Susanne Langer(1895 — 1985)

Susanne Langer

États-Unis

5 min read

PhilosophyVisual ArtsPhilosophe20th CenturyFirst half and middle of the 20th century, in the context of American philosophy and the linguistic and symbolic turn in the humanities.

American philosopher, a major figure in the philosophy of art and symbolism in the 20th century. She developed a theory of the symbol encompassing language, art, and myth, making feeling and symbolic form the heart of human experience.

Frequently asked questions

Susanne Langer (1895-1985) was an American philosopher who revolutionized thinking about art and symbols. The key thing to remember is that she placed the symbol at the heart of the human mind, showing that art, language, and myth are symbolic forms that give meaning to our experience. Her book Philosophy in a New Key (1942) was an enormous success and made her one of the few philosophers to reach a wide audience. She thus contributed to the linguistic turn in the humanities, arguing that making symbols is a fundamental activity of the mind.

Famous Quotes

« Art is the creation of forms symbolic of human feeling.»

Key Facts

  • Born in 1895 in New York, into a family of German origin.
  • Earned her doctorate in philosophy from Harvard University (Radcliffe College) in 1926.
  • Published her major work, Philosophy in a New Key, on symbolism, in 1942.
  • Developed her theory of art in Feeling and Form (1953).
  • Died in 1985; a recognized pioneer of aesthetics and the philosophy of the symbol.

Works & Achievements

The Practice of Philosophy (1930)

Her first philosophical work, with a preface by Alfred North Whitehead, which defines philosophy as a clarification of meanings.

An Introduction to Symbolic Logic (1937)

A textbook of formal logic that was long in use, showcasing her mastery of the rigorous tools of reasoning.

Philosophy in a New Key (1942)

Her most famous book: it places the symbol at the heart of the human mind and enjoyed immense, lasting success.

Feeling and Form (1953)

An application of her theory of the symbol to the various arts (music, painting, dance, poetry), defining art as the expressive form of feeling.

Problems of Art (1957)

A collection of lectures that extends and clarifies her philosophy of art for a wider audience.

Philosophical Sketches (1962)

Essays exploring the connections between mind, biology, and symbolism, paving the way for her great final work.

Mind: An Essay on Human Feeling (1967–1982)

A three-volume summa linking philosophy, biology, and psychology around feeling; the major work of her maturity.

Anecdotes

Susanne Langer grew up in a cultivated German-American family in New York, where German was spoken at home; as a child, she preferred fairy tales and long walks in the woods to ordinary games, and she remained a passionate nature lover all her life.

As a student at Radcliffe College, she studied under the great philosopher and mathematician Alfred North Whitehead, who became her mentor and even wrote the preface to her first major book.
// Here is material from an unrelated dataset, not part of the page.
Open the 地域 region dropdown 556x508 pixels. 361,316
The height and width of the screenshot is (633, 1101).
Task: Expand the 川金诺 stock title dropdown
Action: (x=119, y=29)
She earned her doctorate in philosophy from Harvard/Radcliffe in 1926, at a time when very few women reached that level.

Her book 'Philosophy in a New Key' (1942) enjoyed an unexpected and lasting success: selling hundreds of thousands of copies, it became one of the most widely read works of philosophy of the 20th century in the United States and made her a rare philosopher to reach a broad audience.

A passionate musician, Langer played the cello and believed that music offered the key to understanding how art expresses emotions without using words — the central idea of her entire philosophy of the symbol.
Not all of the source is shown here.